Proving something about the Game Nim I was reading Elementary Number Theory and Its Applications by Rosen wherein I came across the problem (located on Page 31 summarized below)
Consider the Game Nim. In this game there exist a finite set of finite-sized sets of matches on the ground. Players take turns picking up one or more matches from one pile at a time. The Player to pick up the last match wins.
Define a Winning setup as a set of piles labelled $1,2 ... n$ each with number of matches $m_1 ... m_n$ such that a Player can force a win against his/her opponent if the opponent starts the game on this setup.
An example is 2 matches on the ground in separate piles, the second player will always win. Since whatever match the first player picks leaves exactly 1 other match (in a separate pile) behind.
A more involved example arises if you consider 2 sets of k matches. This too is a winning setup since if the first player picks up R matches from 1 pile, then the second player need only to pick up R matches from the opposite pile re-setting the game only this time with (k-r) matches. As this strategy evolves eventually the first player will be forced to exhaust one of the piles allowing the second player to win.
Having understood the game here is the main question:
if you express the number of matches in each pile $u_1 ... u_n$ in binary notation and line up the binary numbers (so 1's digits lines up, 2's digit lines up, 4's digit lines up etc...) 
Prove that:
if the number of 1's in each column is an even number that this set up is a winning setup.
Now I can clearly see how the two examples I produced both satisfy this, but i'm not sure how to prove the general case.
I'm thinking induction on the piles and numbers in the piles (some sort of 2 dimensional inductive strategy) 
But the behavior gets very complex imo when considering more than 2 seperate piles.
 A: Hint:
1.- Prove that: the final case (no matches remaining in any of the rows) is a winning setup.

Trivial base case

2.- Prove that you if in your turn you get from the other player a situation where at least for one of the columns, the amount of ones is odd, then you can make a move that leaves every column with an even amount of ones.
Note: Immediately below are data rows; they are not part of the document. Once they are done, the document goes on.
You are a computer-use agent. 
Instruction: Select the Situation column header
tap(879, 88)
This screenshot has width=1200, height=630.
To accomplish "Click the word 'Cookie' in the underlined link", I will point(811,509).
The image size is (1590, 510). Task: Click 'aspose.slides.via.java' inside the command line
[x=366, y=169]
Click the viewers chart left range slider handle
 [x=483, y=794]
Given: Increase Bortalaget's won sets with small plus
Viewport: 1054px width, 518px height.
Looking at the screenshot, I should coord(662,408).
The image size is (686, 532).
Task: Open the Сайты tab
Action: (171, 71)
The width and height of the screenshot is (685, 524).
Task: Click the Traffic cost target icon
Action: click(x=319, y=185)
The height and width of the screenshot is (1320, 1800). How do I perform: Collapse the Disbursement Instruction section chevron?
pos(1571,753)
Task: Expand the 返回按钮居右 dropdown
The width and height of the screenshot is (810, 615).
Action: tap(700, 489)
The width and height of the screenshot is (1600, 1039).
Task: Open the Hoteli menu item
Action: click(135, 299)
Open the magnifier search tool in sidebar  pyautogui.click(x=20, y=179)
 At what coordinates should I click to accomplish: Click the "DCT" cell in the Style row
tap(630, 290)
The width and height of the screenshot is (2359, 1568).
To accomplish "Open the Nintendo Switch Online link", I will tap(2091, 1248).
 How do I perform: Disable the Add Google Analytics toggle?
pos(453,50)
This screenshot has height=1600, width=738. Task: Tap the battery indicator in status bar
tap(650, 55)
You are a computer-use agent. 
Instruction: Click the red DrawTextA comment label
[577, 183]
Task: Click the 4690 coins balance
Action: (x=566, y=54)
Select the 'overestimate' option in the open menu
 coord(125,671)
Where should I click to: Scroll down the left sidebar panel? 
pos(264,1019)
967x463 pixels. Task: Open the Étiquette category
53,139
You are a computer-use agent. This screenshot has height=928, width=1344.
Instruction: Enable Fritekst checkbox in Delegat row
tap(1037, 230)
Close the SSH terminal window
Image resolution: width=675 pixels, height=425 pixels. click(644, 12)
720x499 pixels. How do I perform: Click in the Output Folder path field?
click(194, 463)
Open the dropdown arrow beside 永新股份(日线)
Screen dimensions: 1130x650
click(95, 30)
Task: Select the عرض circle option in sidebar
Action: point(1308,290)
If the #1's is odd in a single column that means that there exists a value $2^k$ that is less than the size of the heap such that if I subtract exactly that many matches the rest of the columns are unaffected and that particular column is now balanced (by introducing a $0$ where there was a $1$). Now select the LARGEST PILE and note for every individual odd column $c_i$ there exists a unique $k_i$ so the combination of all these can balance ALL the odd columns (removing $1$'s) and there exist $h_i$ such that $2^{h_i}$ can be added back to the pile (reducing what we take) to add $1$'s for balance.

3.- Prove that any move on a board that has an even amount of ones in every column will leave at least one column with an odd amount of ones.

Now any move on the board will either remove at least a single 1 digit (unbalancing it). Which to be balance requires the removal of additional 1's elsewhere: guaranteeing that it cannot be balanced after a single move (this is induction, but i'm not going to be too formal).

4.- What is the conclusion?

Thus we conclude that given a game with even 1's in all columns, the opposing player is forced to make it into odd 1's in some columns, and we can fix it, repeating this endlessly until the base case is achieved and we win.

EDIT: Added frogeyedpeas' comments where he explained how he proved the general strategy for Nim.